Sämtliche Preise wurden für unstrittig hochwertige Leistungen vergeben. Mit Anne Hathaway belohnte Hollywood zudem einen seiner Darlings, allein gegen die Entscheidung, Christoph Waltz neuerlich zu ehren, könnte man etwas einwenden. Waltz ist großartig, sicher, aber er führt doch seine Rolle aus "Inglourious Basterds" lediglich weiter, und Philip Seymour Hoffman ("The Master") und Robert De Niro ("Silver Linings") wären mit gleichem Recht preiswürdig gewesen.

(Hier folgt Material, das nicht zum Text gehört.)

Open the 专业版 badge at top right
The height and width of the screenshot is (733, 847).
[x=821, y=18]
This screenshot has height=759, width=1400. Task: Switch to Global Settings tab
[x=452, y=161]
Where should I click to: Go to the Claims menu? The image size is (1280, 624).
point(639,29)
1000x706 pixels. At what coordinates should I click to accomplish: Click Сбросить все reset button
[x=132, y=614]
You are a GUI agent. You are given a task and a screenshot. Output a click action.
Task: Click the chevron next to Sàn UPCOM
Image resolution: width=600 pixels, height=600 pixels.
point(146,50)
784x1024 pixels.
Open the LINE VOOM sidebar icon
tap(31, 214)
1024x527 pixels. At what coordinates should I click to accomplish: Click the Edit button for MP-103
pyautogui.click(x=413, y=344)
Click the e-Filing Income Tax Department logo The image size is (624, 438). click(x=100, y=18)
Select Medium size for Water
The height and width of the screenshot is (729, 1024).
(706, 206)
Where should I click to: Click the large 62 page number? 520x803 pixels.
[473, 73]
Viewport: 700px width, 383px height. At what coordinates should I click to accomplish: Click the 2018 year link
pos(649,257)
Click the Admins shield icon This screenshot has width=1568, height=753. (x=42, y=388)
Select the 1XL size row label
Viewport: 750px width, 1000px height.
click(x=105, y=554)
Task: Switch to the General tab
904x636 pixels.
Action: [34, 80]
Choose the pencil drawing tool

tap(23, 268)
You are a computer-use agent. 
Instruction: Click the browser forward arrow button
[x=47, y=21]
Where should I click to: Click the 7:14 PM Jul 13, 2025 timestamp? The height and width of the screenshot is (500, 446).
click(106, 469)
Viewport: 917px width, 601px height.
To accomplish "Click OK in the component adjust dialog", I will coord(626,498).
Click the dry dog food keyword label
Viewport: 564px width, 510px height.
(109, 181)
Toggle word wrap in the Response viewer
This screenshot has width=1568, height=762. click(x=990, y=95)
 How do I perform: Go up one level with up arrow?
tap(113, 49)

Auffällig ist zudem die plötzlich entflammte Leidenschaft der Academy für Filme, die außerhalb des Studiosystems Hollywood produziert wurden. "Liebe" von Michael Haneke ist ein Beispiel. Der Österreicher gewann den Oscar für den "Besten fremdsprachigen Film", aber nominiert war er auch als Regisseur und für den besten Film. Das hat es seit Ingmar Bergmann nicht gegeben, allein das ist als Ritterschlag für eine Produktion zu verstehen, die in den USA so nicht zu verwirklichen gewesen wäre. "Silver Linings", die Komödie, die in den Königskategorien nominiert war, ist ein weiteres Beispiel: Das ist trotz Staraufgebots ein Independent-Film. Seine 22-jährige Hauptdarstellerin Jennifer Lawrence gewann den Oscar, sie hätte schon vor drei Jahren für ihr Spiel in "Winters Bone" ausgezeichnet werden sollen, damals war sie noch eindrucksvoller. Lawrence wechselt souverän zwischen Mega-Produktionen wie "Die Tribute von Panem" und Genre-Arbeiten wie dem Horrorfilm "House At The End Of The Streets", sie macht keinen Unterschied zwischen groß und klein, das ist typisch für diese Generation von Stars.

So gibt Jennifer Lawrence dieser Oscar-Nacht ein Gesicht. Seit langem ist davon die Rede, die Show, die in den USA unter Zuschauerschwund leidet, müsse sich verjüngen, die Jury zeitgemäßer entscheiden, Strahlkraft entwickeln. Die Wahl des Moderators der Gala trug nun nicht dazu bei: Seth MacFarlane, der für den Kumpelproll-Humor von Filmen wie "Ted" verantwortlich ist, fiel lediglich durch Schlüpfrigkeit auf – kurzweilig wurde die Drei-Stunden-Veranstaltung durch ihn jedenfalls nicht. Es sind die Entscheidungen, die Anlass geben, den Abend als besonderen zu werten.

Das nächste Jahr zeigt dann, ob aus der Tendenz eine Haltung wird.